Possiamo anche dare per buona un’argomentazione che ha il sapore di una disperata difesa, secondo cui il contestato scambio di informazioni sugli aumenti medi di listino «non è in grado di determinare l’allineamento dei prezzi al consumo, perché la competizione tra produttori si gioca sul prezzo effettivo di cessione», che come è noto è assai diverso da quello di listino e molto divaricato tra azienda e azienda. Ma come negare l’evidenza di un’autodenuncia e di un’ammissione di colpevolezza partite proprio da parte di alcune delle aziende associate?

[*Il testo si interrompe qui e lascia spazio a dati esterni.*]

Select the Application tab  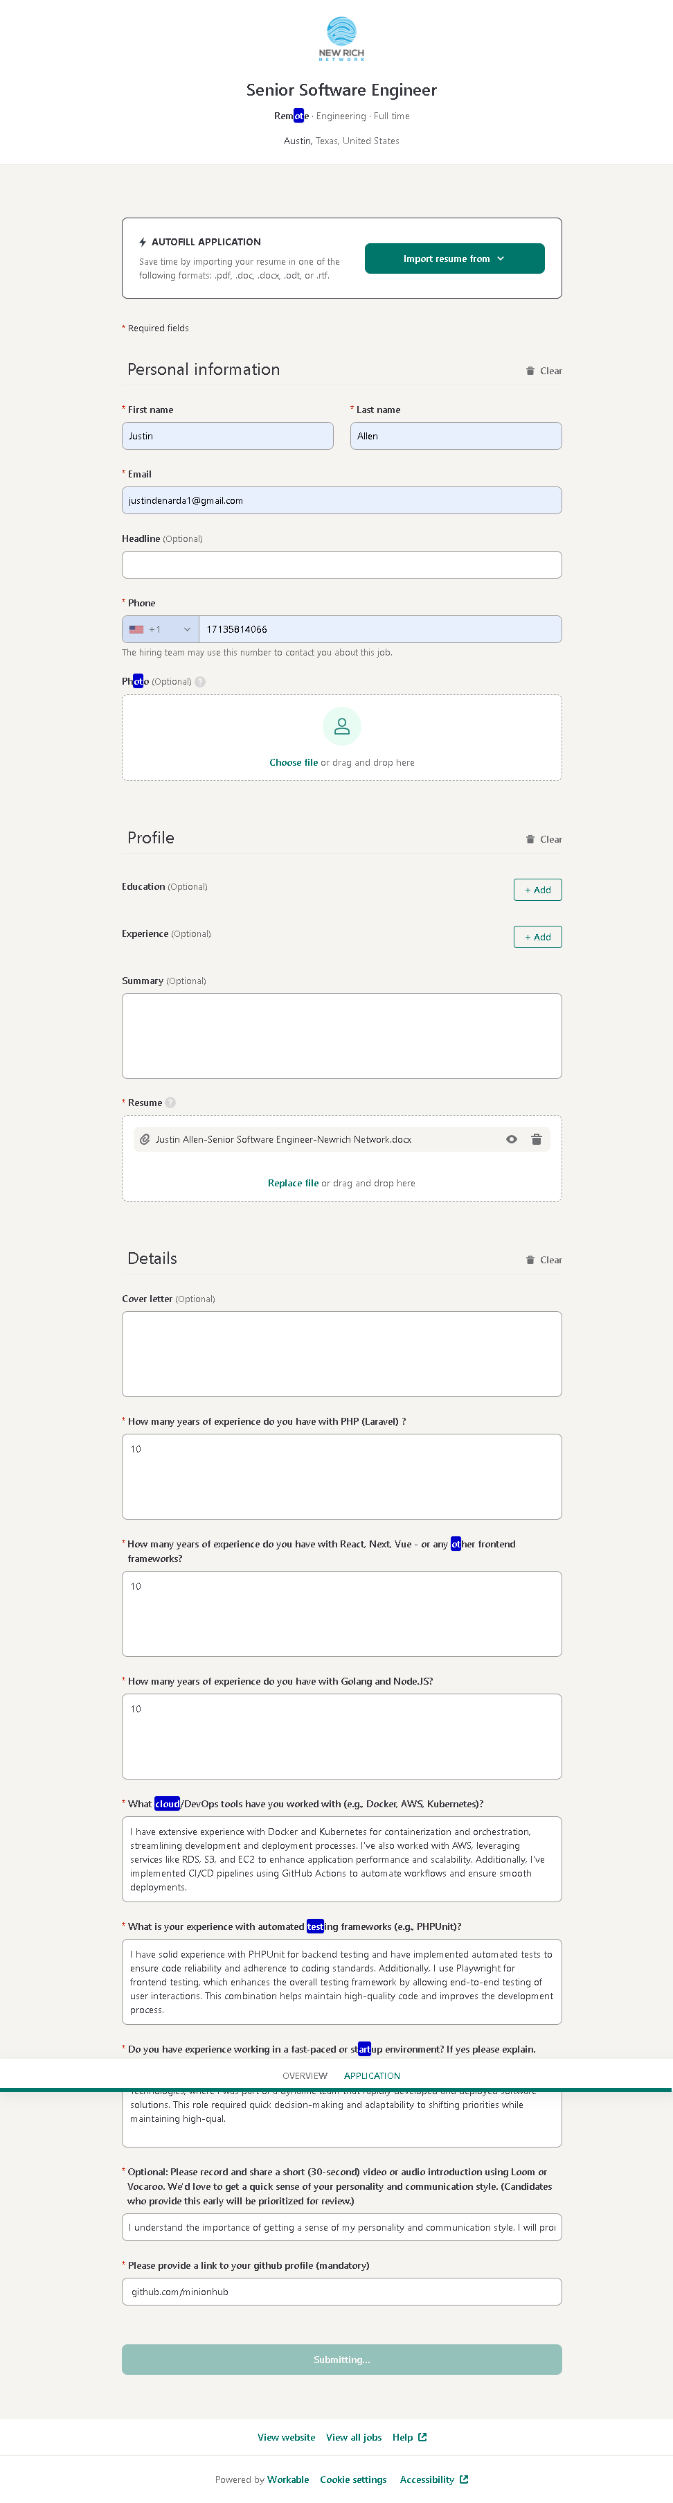tap(372, 2075)
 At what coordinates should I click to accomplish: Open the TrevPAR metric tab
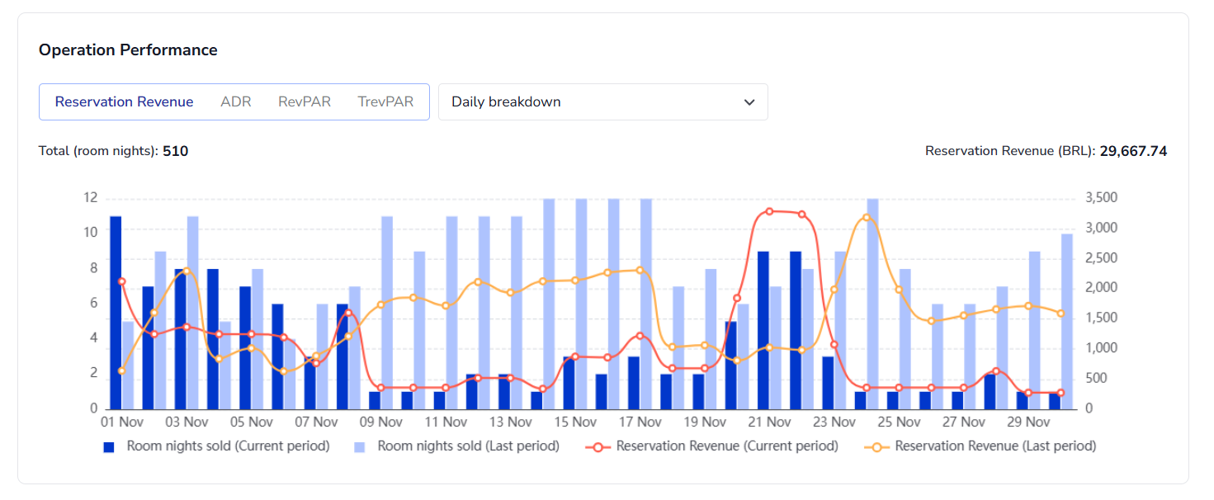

L’istruttoria condotta dall’Autorità Garante della Concorrenza e del Mercato (Agcm) ha trovato infatti – si legge in una nota dell’Antitrust - «numerosi riscontri a quanto dichiarato per prima da Henkel e successivamente da Colgate-Palmolive e Procter&Gamble». Aziende che, vale la pena ricordarlo, hanno chiesto l’ammissione al programma di clemenza, ottenendo uno “sconto di pena”. Che il potere contrattuale delle catene distributive abbia assunto negli anni un carattere sempre più dominante nei confronti delle aziende produttrici - in alcuni casi al limite della prepotenza e dell’arroganza - è cosa nota. Fatto che peraltro ha indotto lo stesso presidente dell'Antitrust, Antonio Catricalà, ad avviare all’inizio del mese scorso un’indagine conoscitiva sul ruolo della Gdo nella filiera agroalimentare e sulle presunte implicanze sulle dinamiche competitive del settore. Uno “strapotere” che per certi versi è anche comprensibile che venga contrastato da pratiche lobbistiche quali quella additata dall’Antitrust. Comprensibile ma non lecito.